┌─ Data for this task

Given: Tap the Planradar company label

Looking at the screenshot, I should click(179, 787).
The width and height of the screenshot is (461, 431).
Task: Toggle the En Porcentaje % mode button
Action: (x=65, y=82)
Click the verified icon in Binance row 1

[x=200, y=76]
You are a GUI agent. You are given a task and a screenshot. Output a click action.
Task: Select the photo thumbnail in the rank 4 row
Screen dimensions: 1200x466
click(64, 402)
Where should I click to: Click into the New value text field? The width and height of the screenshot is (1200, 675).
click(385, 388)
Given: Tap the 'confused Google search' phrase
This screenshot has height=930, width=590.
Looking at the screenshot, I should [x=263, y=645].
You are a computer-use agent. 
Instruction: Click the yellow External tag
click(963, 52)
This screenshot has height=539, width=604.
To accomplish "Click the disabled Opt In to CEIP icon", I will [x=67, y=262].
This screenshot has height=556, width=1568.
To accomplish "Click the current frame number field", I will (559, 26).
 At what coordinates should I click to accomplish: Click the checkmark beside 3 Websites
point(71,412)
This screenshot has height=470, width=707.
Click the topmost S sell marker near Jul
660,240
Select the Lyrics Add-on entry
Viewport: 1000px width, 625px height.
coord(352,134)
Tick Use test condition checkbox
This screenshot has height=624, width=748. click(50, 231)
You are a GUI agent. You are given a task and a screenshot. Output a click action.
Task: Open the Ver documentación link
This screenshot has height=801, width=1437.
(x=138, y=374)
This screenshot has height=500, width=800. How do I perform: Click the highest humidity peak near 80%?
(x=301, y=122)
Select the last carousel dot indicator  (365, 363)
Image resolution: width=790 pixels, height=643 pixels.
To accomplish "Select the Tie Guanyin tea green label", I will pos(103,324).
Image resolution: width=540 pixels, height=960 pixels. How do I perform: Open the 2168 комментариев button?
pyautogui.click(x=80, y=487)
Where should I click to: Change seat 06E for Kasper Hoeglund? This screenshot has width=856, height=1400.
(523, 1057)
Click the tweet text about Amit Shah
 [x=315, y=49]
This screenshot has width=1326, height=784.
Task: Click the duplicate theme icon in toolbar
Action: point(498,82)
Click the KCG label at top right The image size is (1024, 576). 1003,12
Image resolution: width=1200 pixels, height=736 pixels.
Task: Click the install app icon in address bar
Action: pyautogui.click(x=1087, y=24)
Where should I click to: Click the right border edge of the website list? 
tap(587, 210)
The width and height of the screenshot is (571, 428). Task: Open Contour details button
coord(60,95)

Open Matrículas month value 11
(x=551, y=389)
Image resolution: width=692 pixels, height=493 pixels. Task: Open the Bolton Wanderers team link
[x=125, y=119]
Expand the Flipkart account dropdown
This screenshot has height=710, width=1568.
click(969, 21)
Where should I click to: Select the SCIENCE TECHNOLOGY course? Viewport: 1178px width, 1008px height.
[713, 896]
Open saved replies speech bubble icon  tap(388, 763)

└─

#### Exercise directions
Once you have read the records, repeat them all exactly.

#### Written answer
Given: Tap the Planradar company label

Looking at the screenshot, I should click(179, 787).
The width and height of the screenshot is (461, 431).
Task: Toggle the En Porcentaje % mode button
Action: (x=65, y=82)
Click the verified icon in Binance row 1

[x=200, y=76]
You are a GUI agent. You are given a task and a screenshot. Output a click action.
Task: Select the photo thumbnail in the rank 4 row
Screen dimensions: 1200x466
click(64, 402)
Where should I click to: Click into the New value text field? The width and height of the screenshot is (1200, 675).
click(385, 388)
Given: Tap the 'confused Google search' phrase
This screenshot has height=930, width=590.
Looking at the screenshot, I should [x=263, y=645].
You are a computer-use agent. 
Instruction: Click the yellow External tag
click(963, 52)
This screenshot has height=539, width=604.
To accomplish "Click the disabled Opt In to CEIP icon", I will [x=67, y=262].
This screenshot has height=556, width=1568.
To accomplish "Click the current frame number field", I will (559, 26).
 At what coordinates should I click to accomplish: Click the checkmark beside 3 Websites
point(71,412)
This screenshot has height=470, width=707.
Click the topmost S sell marker near Jul
660,240
Select the Lyrics Add-on entry
Viewport: 1000px width, 625px height.
coord(352,134)
Tick Use test condition checkbox
This screenshot has height=624, width=748. click(50, 231)
You are a GUI agent. You are given a task and a screenshot. Output a click action.
Task: Open the Ver documentación link
This screenshot has height=801, width=1437.
(x=138, y=374)
This screenshot has height=500, width=800. How do I perform: Click the highest humidity peak near 80%?
(x=301, y=122)
Select the last carousel dot indicator  (365, 363)
Image resolution: width=790 pixels, height=643 pixels.
To accomplish "Select the Tie Guanyin tea green label", I will pos(103,324).
Image resolution: width=540 pixels, height=960 pixels. How do I perform: Open the 2168 комментариев button?
pyautogui.click(x=80, y=487)
Where should I click to: Change seat 06E for Kasper Hoeglund? This screenshot has width=856, height=1400.
(523, 1057)
Click the tweet text about Amit Shah
 [x=315, y=49]
This screenshot has width=1326, height=784.
Task: Click the duplicate theme icon in toolbar
Action: point(498,82)
Click the KCG label at top right The image size is (1024, 576). 1003,12
Image resolution: width=1200 pixels, height=736 pixels.
Task: Click the install app icon in address bar
Action: pyautogui.click(x=1087, y=24)
Where should I click to: Click the right border edge of the website list? 
tap(587, 210)
The width and height of the screenshot is (571, 428). Task: Open Contour details button
coord(60,95)

Open Matrículas month value 11
(x=551, y=389)
Image resolution: width=692 pixels, height=493 pixels. Task: Open the Bolton Wanderers team link
[x=125, y=119]
Expand the Flipkart account dropdown
This screenshot has height=710, width=1568.
click(969, 21)
Where should I click to: Select the SCIENCE TECHNOLOGY course? Viewport: 1178px width, 1008px height.
[713, 896]
Open saved replies speech bubble icon  tap(388, 763)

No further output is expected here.